Bellinzona - Auditorium Banca Stato, 13 aprile 2018 Incontro con Nargis Mosavi, giornalista afghana

Venerdì 13 aprile, alle 20.15 l’Auditorium Banca Stato di Bellinzona ospiterà un incontro con la giovane giornalista afghana Nargis Mosavi. Con lei anche Emanuele Giordana, esperto di Afghanistan. Promotori dell’iniziativa sono Amnesty International, Reporter Senza Frontiere e l’Associazione ticinese dei Giornalisti.

Nargis Mosavi ha 23 anni e lavora per l’emittente afghana Tolonews, da sempre oggetto di minacce da parte del Governo, dei Talebani e di Daesh. Ha esordito nel mondo televisivo in giovanissima età: lavorando inizialmente dietro lo schermo, per poi condurre trasmissioni in diretta. Ogni sera presenta una trasmissione di carattere economico intitolata “Bazaar”. La sua famiglia, che si era rifugiata in Pakistan fuggendo gli orrori del conflitto, è rientrata in Afghanistan nel 2002 con la famiglia e si è stabilita nella Kabul liberata dalla coalizione internazionale, per dare il proprio contributo alla rinascita del paese.

Durante la serata, Nargis Mosavi racconterà la sua vita di giovane donna ambiziosa e di giornalista consapevole dei problemi che affronta l’Afghanistan, e parlerà delle sfide che le donne afghane devono affrontare, correndo il rischio di morire in uno dei numerosi attacchi ai giornalisti.

Nel 2017, secondo il portale Watchdog, sono stati perpetrati ben 141 attacchi contro giornalisti, con 14 casi di morte. Una situazione è confermata anche nel Rapporto 2017-18 di Amnesty International.

Il Governo rimane l’attore più aggressivo nei confronti dei media. La vita di un giornalista in Afghanistan è costantemente in pericolo. Nargis Mosavi non può girare per la città o per il paese senza protezione e quando si sposta è obbligata a farlo con vetture blindate ma senza nessuna garanzia di sicurezza.
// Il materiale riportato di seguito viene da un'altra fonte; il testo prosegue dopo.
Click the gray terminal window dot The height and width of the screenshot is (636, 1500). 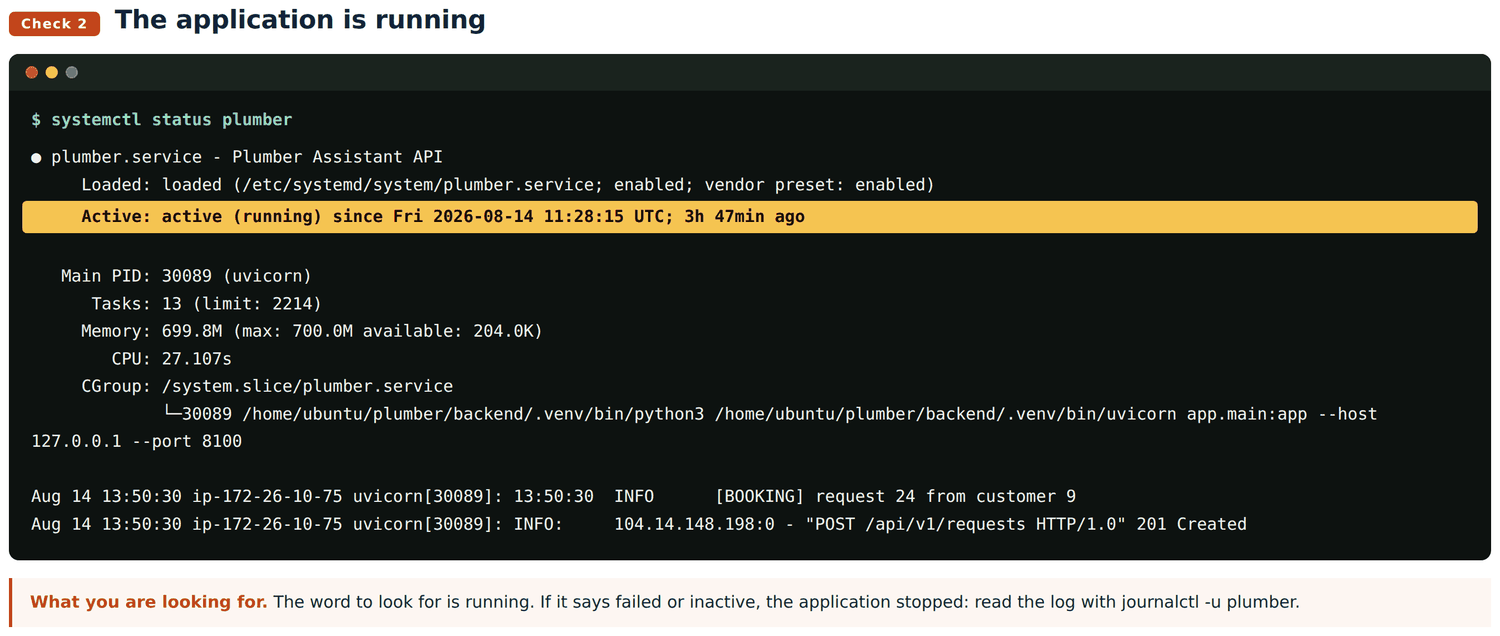72,72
Nargis Mosavi rappresenta oggi il modello di giornalista che lotta per la parità dei diritti fra donne e uomini, per la libertà d’espressione in un paese in cui regnano povertà, disoccupazione, corruzione, ingiustizia e insicurezza, in cui gli uomini controllano ancora completamente l’accesso agli incarichi decisionali e la vita delle donne, fuori e dentro la famiglia.


Dal Rapporto 2017/2018 di Amnesty International
NAI, un organismo di vigilanza al servizio della libertà di stampa attivo in Afghanistan, ha segnalato durante l’anno passato più di 150 aggressioni nei confronti di giornalisti e altri professionisti del settore mediatico, oltre ad attacchi contro locali che ospitano gruppi di giornalisti. Questi attacchi, commessi sia da agenti del governo che da entità esterne, si sono manifestati sotto forma di omicidi, arresti, incendi, aggressioni e minacce.
Inoltre la violenza nei confronti delle donne e delle ragazze non è cessata. In particolare sono aumentate le punizioni in pubblico inflitte da gruppi armati in nome della Sharia (diritto islamico). L’anno scorso un giornalista di primo piano della regione di Zaboul ha ricevuto minacce di morte da parte dei talebani, e in seguito è stato oggetto di vari tentativi di assassinio. Nonostante abbia denunciato i fatti e poiché le forze di sicurezza non hanno fatto nulla per proteggerlo, ha dovuto lasciare la provincia. In novembre combattenti dello Stato Islamico Khorasan hanno attaccato l’emittente Shamshad TV a Kabul; un membro del personale è stato ucciso e altri sono stati feriti.